Gujarat Control of Terrorism and Organised Crime Act, 2015

= Gujarat Control of Terrorism and Organised Crime Act, 2015 =

Law of Gujarat, India

The Gujarat Control of Terrorism and Organised Crime Act, 2015 (GUJCOCA) is a controversial anti-terrorism law passed by the state legislature of Gujarat, India, in April 2003. On 5 November 2019, President Ram Nath Kovind gave his assent.

==Introduction and presidential assent==
The bill was drawn on the lines of the Maharashtra Control of Organised Crime Act, 1999 (for Maharashtra) and Karnataka Control of Organised Crime Act (for Karnataka). It was then sent to the office of the President of India for assent. Originally, Dr.
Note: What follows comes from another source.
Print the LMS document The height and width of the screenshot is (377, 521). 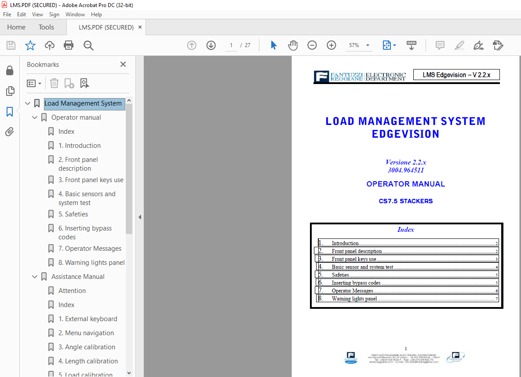69,45
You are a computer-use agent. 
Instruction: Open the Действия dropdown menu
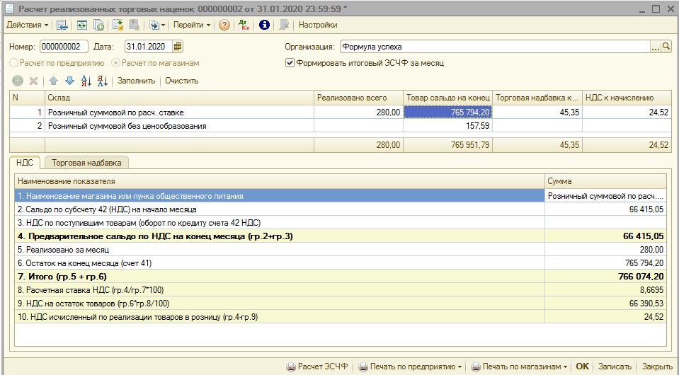coord(27,25)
A.P.J. Abdul Kalam didn't give assent because of a few controversial points:

1. Clause 16 relates to the confession made before a police officer being admissible in court
2. Substitute the word "may" for "shall" after the words Special Court occurring in clause 20(2) and bring the provision in line with Section 43(d)(2) of the Unlawful Activities (Prevention) Act (Amendment), Clause 20(2) deals with the extension of the detention period
3. Amend Clause 20(4) to bring it in conformity with Section 43(d)(5) of the UAP (Amendment) Act. Clause 20(4) deals with the powers of the court to grant bail.

In July 2009, the bill was re-introduced in the state legislature without the changes suggested by the President, but it failed to pass. In 2019, The Gujarat Control of Terrorism and Organised Crime (GCTOC) bill passed by the Gujarat State Assembly received President Ram Nath Kovind's assent. The bill, which was formulated in 2003 when Prime Minister Narendra Modi was Chief Minister of the State, had been sent for presidential clearance three times. Each time it was rejected over a few controversial provisions.
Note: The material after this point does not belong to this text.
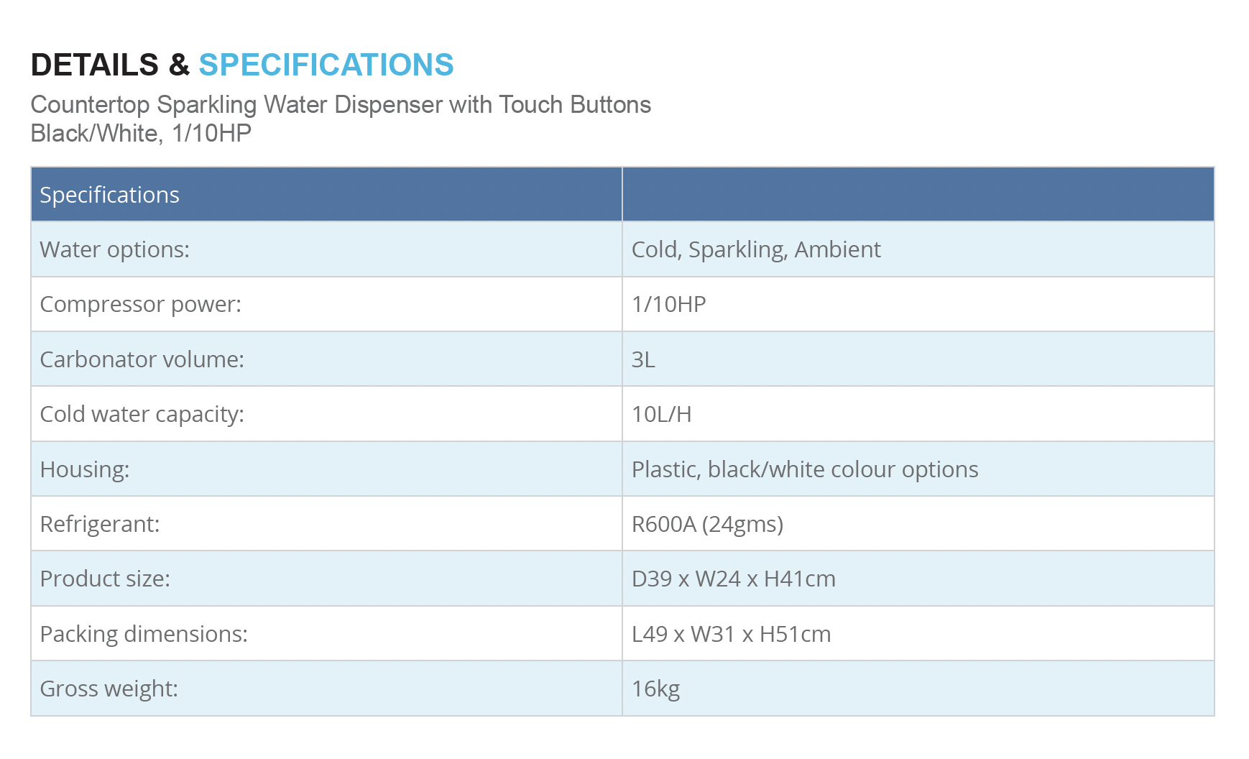Image resolution: width=1249 pixels, height=759 pixels.
Task: Click the R600A (24gms) value
Action: tap(707, 524)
The bill was successful in its fourth attempt when President Kovind gave his assent on 7 November 2019, almost 16 years after it was first introduced. It was considered controversial for two key reasons: intercepted telephone conversations would be considered legitimate evidence and a confession made before a police officer would also be considered documented evidence. President Ram Nath Kovind passed both. The law provides for the constitution of a special court along with the appointment of special public prosecutors to handle organised crime cases. Furthermore, assets acquired through organised crime could be auctioned and the transfer of assets could be cancelled.

The new law states that any act intended to disrupt or endanger law and order, public order, or the unity, integrity and security of the State, is illegal. Spreading terror in the minds of people also falls into the category of terrorism. The new law is formulated to deal with terrorism and organised crime such as contract killing, ponzi schemes, the narcotics trade, extortion rackets, cybercrime, land-grabbing and human trafficking.
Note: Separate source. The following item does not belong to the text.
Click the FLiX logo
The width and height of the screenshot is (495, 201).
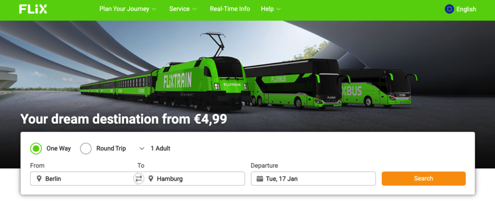(33, 9)
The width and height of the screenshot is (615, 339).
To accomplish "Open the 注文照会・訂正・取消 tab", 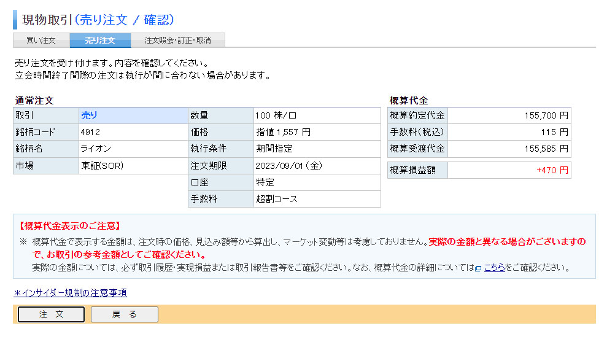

According to state Ministry, the new law has a provision that allows up to life imprisonment for cases involving the crimes listed above. Additionally, if a death occurs in these crimes, capital punishment could apply.

== Human Rights Issue ==
The bill got an outright rejection from President A.P.J Abdul Kalam. In 2008, a second attempt was made at getting the presidential nod, but President Pratibha Patil sent it back over the confession provisions. In 2015, it went before President Pranab Mukherji but was sent back as he sought clarification on some clauses. While other States have similar laws, the provisions in the Gujarat law are widely acknowledged to be harsh, dangerous and part of a larger agenda.